13-year-old boy bitten by possible shark off Fire Island, authorities investigating

FAN Editor

Authorities are investigating whether a 13-year-old boy and a 12-year-old girl who both suffered large fish bites in the waters off of Fire Island were victims of shark attacks.

Shortly before noon today, officials said, the girl was bitten while wading in the water at a beach known as Sailors Haven on Fire Island, a barrier beach off the south shore of Long Island.

The girl’s mother, Barbara Pollina, told ABC News that her daughter Lola is “hanging in there – a little overwhelmed right now.”

Soon after that attack, the boy was bitten while boogie boarding in the waters off another Fire Island beach, known as Atlantique, officials said. The two beaches are several miles apart.

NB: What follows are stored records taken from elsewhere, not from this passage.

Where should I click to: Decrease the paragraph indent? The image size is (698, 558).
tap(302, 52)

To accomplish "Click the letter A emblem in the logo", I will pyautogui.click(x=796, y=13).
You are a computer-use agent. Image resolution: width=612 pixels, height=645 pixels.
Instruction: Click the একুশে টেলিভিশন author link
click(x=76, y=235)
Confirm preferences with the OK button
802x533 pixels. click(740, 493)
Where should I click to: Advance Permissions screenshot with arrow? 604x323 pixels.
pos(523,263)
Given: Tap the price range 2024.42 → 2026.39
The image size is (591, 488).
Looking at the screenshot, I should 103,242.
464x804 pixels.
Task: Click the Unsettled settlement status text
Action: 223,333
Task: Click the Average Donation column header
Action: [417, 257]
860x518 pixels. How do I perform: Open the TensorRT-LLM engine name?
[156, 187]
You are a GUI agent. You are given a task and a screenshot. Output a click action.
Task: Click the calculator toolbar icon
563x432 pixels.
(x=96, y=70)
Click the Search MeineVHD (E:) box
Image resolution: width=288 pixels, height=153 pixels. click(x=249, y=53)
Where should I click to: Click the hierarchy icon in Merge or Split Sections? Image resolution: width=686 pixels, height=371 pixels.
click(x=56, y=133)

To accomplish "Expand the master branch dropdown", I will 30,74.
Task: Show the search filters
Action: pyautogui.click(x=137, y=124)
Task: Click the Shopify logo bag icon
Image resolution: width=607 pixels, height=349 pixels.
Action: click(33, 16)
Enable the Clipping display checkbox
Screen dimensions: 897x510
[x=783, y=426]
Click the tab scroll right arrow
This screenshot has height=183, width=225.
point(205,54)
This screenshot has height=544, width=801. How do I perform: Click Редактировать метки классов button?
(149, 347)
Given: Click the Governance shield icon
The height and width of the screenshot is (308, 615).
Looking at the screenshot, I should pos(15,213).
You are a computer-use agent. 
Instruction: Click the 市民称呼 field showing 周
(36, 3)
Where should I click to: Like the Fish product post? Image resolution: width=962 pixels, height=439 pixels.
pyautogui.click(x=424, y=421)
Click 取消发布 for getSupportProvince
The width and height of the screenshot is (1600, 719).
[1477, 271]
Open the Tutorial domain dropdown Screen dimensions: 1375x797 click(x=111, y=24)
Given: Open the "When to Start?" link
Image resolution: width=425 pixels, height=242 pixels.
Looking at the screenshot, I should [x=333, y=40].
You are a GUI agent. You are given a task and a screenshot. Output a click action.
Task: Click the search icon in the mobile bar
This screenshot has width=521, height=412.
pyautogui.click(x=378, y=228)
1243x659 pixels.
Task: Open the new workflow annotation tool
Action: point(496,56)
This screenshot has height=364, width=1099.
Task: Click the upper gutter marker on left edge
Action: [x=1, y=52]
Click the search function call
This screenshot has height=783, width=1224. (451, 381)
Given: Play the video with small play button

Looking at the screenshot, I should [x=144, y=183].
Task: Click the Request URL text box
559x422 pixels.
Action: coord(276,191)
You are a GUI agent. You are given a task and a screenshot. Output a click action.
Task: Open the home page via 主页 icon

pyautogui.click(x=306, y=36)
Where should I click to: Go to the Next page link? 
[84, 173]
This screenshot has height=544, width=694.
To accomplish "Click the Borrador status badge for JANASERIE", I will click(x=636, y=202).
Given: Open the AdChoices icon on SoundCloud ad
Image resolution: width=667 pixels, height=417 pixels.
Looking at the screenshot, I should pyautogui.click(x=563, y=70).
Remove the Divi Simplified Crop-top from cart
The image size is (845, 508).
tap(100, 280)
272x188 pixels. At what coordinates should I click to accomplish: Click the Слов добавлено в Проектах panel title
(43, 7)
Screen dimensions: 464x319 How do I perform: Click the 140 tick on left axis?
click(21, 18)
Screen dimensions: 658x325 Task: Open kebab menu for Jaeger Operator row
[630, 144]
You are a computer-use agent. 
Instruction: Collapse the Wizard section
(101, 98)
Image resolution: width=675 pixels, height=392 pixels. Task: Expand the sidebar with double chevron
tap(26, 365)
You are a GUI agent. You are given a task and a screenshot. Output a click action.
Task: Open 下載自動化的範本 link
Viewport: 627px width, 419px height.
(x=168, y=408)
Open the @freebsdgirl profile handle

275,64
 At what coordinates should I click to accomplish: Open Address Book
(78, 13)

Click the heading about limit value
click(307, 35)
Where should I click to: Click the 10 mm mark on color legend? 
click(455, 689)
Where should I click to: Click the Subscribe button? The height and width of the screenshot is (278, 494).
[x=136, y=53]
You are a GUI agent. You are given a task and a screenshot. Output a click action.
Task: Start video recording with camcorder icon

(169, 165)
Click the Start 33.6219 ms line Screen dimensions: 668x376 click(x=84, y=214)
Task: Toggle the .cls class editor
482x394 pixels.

Emergency medical workers removed a suspected shark tooth from the unidentified boy’s leg, which suffered a puncture wound, according to officials with the Long Island town of Islip. The tooth is now being analyzed to determine the type of shark that attacked.

Carpenter said that the boy was bitten after a wave knocked him off his boogie board. Lifeguard Bella Cohen took the boy to a tent and dressed his wound. That’s when the puncture wounds were discovered, Carpenter said.

The boy was transported by police boat to a local hospital, she said.

Dueling responses from different officials midday left some confusion as to what had attacked the two young people.

Islip town officials initially confirmed that the boy’s bite was indeed a shark attack, but later issued a statement saying that the 13-year-old was bit by “what may possibly have been a shark.”

“It has not been totally confirmed” that the boy was bitten by a shark, Carpenter said, but lifeguards and emergency medical personnel who treated the victim assumed it was a shark bite when they found the shark tooth in his leg.

Neither Suffolk County nor the National Parks Service — which oversees some of Fire Island’s beaches — have yet confirmed that either of the bites came from sharks. County officials said that while the bite appeared to be from a shark, there had so far been no shark sighting.

A National Parks Service official told ABC News that the designation of a shark attack must come from the New York State Department of Environmental Conservation.

Lola’s father, Philip Pollina, told the Long Island newspaper Newsday that he is “pretty certain it was a shark.”

“The way the cuts were, they were long and deep…,” Pollina told the newspaper. “These were fairly large teeth. Thank God’s she’s OK. She may have couple of little scars on her leg, but she’ll have a great story to tell.”

Beaches within the Town of Islip and all Fire Island National Seashore beaches are closed for at least the day in the wake of the attack.

Further west and a few hours after the two attacks, bathers were evacuated from the waters off Robert Moses State Park and Jones Beach after a lifeguard spotted a shark.

State police are sending a drone and a helicopter into the air to search the waters for sharks, according to George Gorman, Long Island deputy regional director of the state Office of Parks, Recreation and Historic Preservation.

The attacks come just days before the July 22 start of Discovery Channel’s annual “Shark Week” programming marathon, now in its 30th year.